If you really want to go green, the conventional thinking goes, buy a hybrid. Practically speaking though, there is a faster and cheaper option: shift to a low-carbon diet. The meal plan of the average American family accounts for 2.8 tons of CO2 emitted annually, compared with 2.2 tons for driving. Worldwide agriculture contributes some 30% of global greenhouse-gas emissions, far more than transportation. So when it comes to cutting your carbon footprint today, the truth is that what you eat is as important as what you drive. "If you can't buy a Prius," says Jonathan Kaplan of the Natural Resources Defense Council, "you can certainly eat like one."
And here's better news: eating green is good for you. The very foods with a high carbon cost--red meat, pork, dairy products, processed snacks--also tend to be laden with fat and calories. A green diet would comprise mostly vegetables and fruits, whole grains, fish and lean meats like chicken--a diet that's eco- and waistline friendly. "[Eating green] can make a big difference for the climate and be more healthy," says Doug Gurian-Sherman, senior scientist for the food and environment program at the Union of Concerned Scientists.
It may be hard to believe that a meal at McDonald's produces more carbon than your trip to the drive-through--until you consider just how vast and energy-intensive the global food system is. More than 37% of the world's land is used for agriculture, much of it ground that was once forested--and deforestation is a major source of carbon. The fertilizer and machinery needed on a modern farm also have a large carbon footprint, as does the network of ships and trucks that brings the food from the farm to your plate. On average, it takes seven to 10 times as much fossil-fuel energy to produce and ship food as we get from eating it.
The most efficient way to shrink the carbon footprint of your menu is to eat less meat, especially beef. Raising cattle takes a lot more energy than growing the equivalent amount of grains, fruits or vegetables: most produce requires about 2 calories of fossil-fuel energy to cultivate per 1 calorie of food energy; with beef, the ratio can be as high as 80 to 1. What's more, the majority of cattle in the U.S. are reared on grain and loads of it--670 million tons in 2002--and the fertilizer used to grow that feed creates separate environmental problems, including surface runoff that leads to dead zones in coastal waters like the Gulf of Mexico. Those grain-fed cattle then belch methane, a greenhouse gas that is 20 times as potent as CO2. "Reducing beef is the first step to a green diet," says Michael Jacobson of the Center for Science in the Public Interest (CSPI).
That one step can make an enormous impact on the atmosphere and your arteries. A 2005 study by the University of Chicago found that one person switching from a red-meat-based diet to vegetarianism could save about the same amount of CO2 as trading in a Toyota Camry for a Toyota Prius.
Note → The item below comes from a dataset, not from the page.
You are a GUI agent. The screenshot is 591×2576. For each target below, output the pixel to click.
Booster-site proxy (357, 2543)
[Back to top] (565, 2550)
There's no shortage of evidence that reducing red meat--Americans eat more than 60 lb. of dead cow annually--is also good for your health. CSPI estimates that replacing one 3.5-oz. serving of beef, one egg and a 1-oz. serving of cheese each day with an equivalent amount of fruits, vegetables and grains would cut your daily fat consumption and increase your fiber intake, all while conserving 1.8 acres of cropland and reducing animal waste by 11,400 lb. each year.
And while locally grown has become some eco-eaters' mantra, what you eat matters more than where it comes from. Our food travels from 1,500 to 2,500 miles on average from farm to supermarket, but that journey typically accounts for just 4% of a food's carbon footprint. "Focus on eating lower on the food chain, with more plants and fruits and less meat and dairy," says Kate Geagan, a dietitian and author of the forthcoming book Go Green Get Lean. "It's that simple." Installing solar panels or buying a hybrid may not be possible for many of us, but we can change today what goes into our bodies--and those decisions matter, for the health of our planet and ourselves.